4. Data Ingestion

What is data ingestion?

Data ingestion is the process of importing large, assorted data files from multiple sources into a single, cloud based storage medium - a data warehouse, data mart or database – where it can be accessed and analyzed. A simple data ingestion pipeline consumes data from a point of origin, cleans it up a bit, then writes it to a destination.

The sync.sh file

In the Initial setup chapter, we showed how to install a databricks extension in VS Code. The purpose of the databricks extension is to sync your work in VS Code with the Databricks File System (DBFS).

One other way to sync your VS Code expectations work with the DBFS is to run the sync.sh file 1. This file is found in the path /~NIP-Lakehouse-Data/dab/sync.sh. Running this file will sync your expectations in the various files to the .ide folder in your Databricks workspace account. It is preferable to run this file after all changes have been merged in Github and pulled to your local repository. This is because syncing will by default update to DBFS from your most recent branch.

Run it using this code: source sync.sh.

If all is running well, it will display the progress of the syncing process.

You can get the name of the remote Databricks workspace folder that your databricks extensions is syncing to from the Sync Destination of your databricks configuration menu in VS Code.

Workspace folder in Databricks

The expectations that have been synced from VS Code will appear in a similar path to the one in your local repository, that is, they will appear under the ~development/gx_development folder.
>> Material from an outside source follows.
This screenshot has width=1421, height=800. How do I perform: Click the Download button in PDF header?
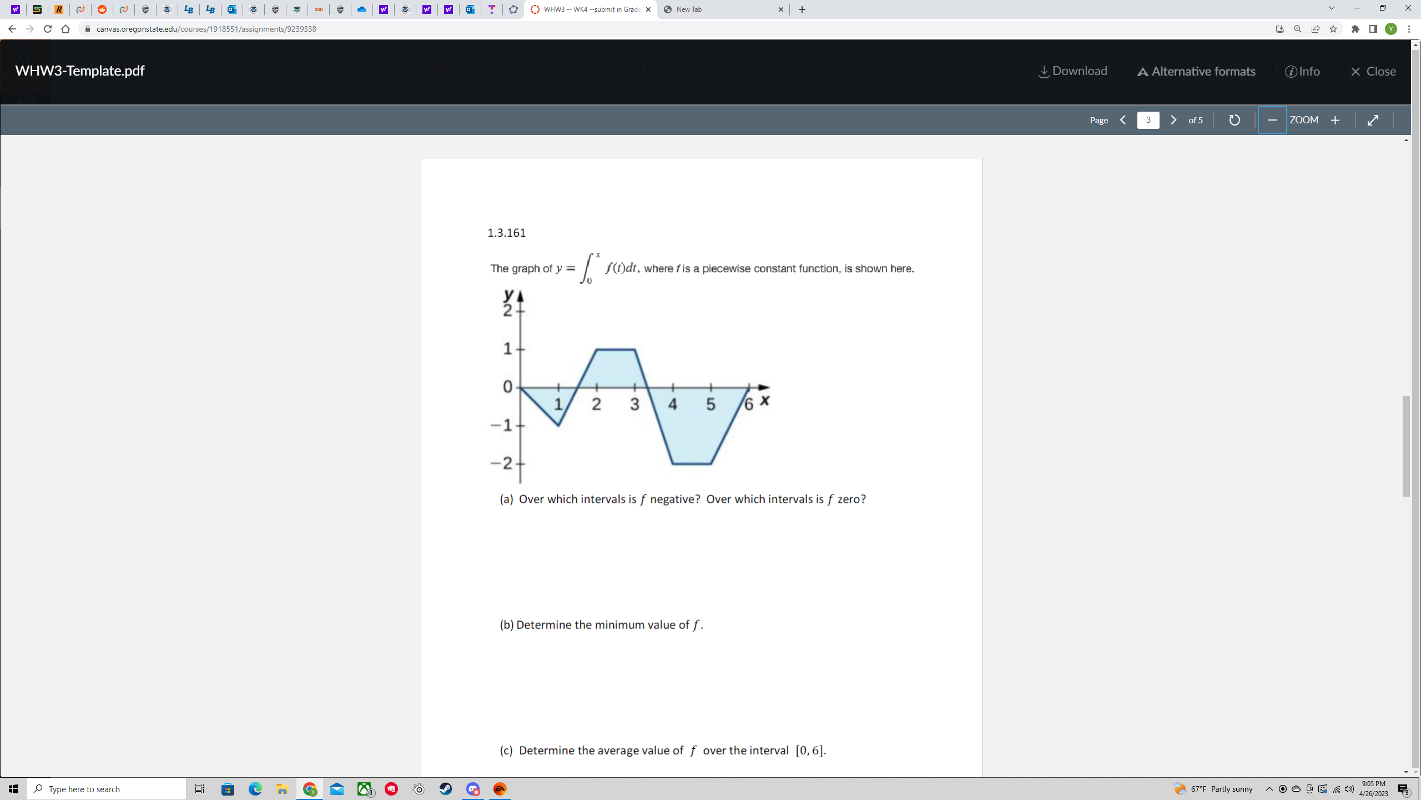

For example, here is the path to the expectations files in DBFS – /Workspace/Users/<your-email>/.ide/,sync-destination-name>/development/gx_development.

Initialize a cluster

In your Azure Databricks workspace, there is a Compute tab. This tab is where you manage your databricks computation resources. You need to create a cluster2 to perform analytical operations in databricks.

In a simple way, the cluster executes all your databricks workflows. Therefore to run your data ingestion process in Databricks, you need to start your cluster.

Starting your Databricks cluster

Creating the checks

Before performing the data ingestion process, we need to make DBFS understand the checks that we designed. In DBFS, unless otherwise instructed, there is a file by the name of gx_dev_example_db_ui.py. The full path is here: /Workspace/Users/<email>/.ide/<destination>/development/gx_dev_example_db_ui. This file handles the creation of checks that we specify for each great expectations.py file.

Ensure you replace your user_name value with your email, and the survey_abbr with the feature layer you are working on.

Set is_dev to False. If it is left as true, the ingested files will land into bronze with dev_ prefix.

Taking the example of the cell of cpp_soil_carbon, we can create the checks for this particular feature layer using the below format:

from gx_development.survey123_cpp_soil_carbon_great_expectations import *

dev_gx_cpp_soil_carbon_sublayer_survey()
dev_gx_cpp_soil_carbon_sublayer_soil_carbon_metrics()
dev_gx_cpp_soil_carbon_subtable_bulk_density_metrics()
dev_gx_cpp_soil_carbon_subtable_fine_root_metrics()

This can be done either on DBFS or from VS Code and syncing again.

Run this cell, the checks should run in totality and free from error.

The Data ingestion pipeline

The data ingestion pipeline will organize data into three levels of bronze, silver and gold.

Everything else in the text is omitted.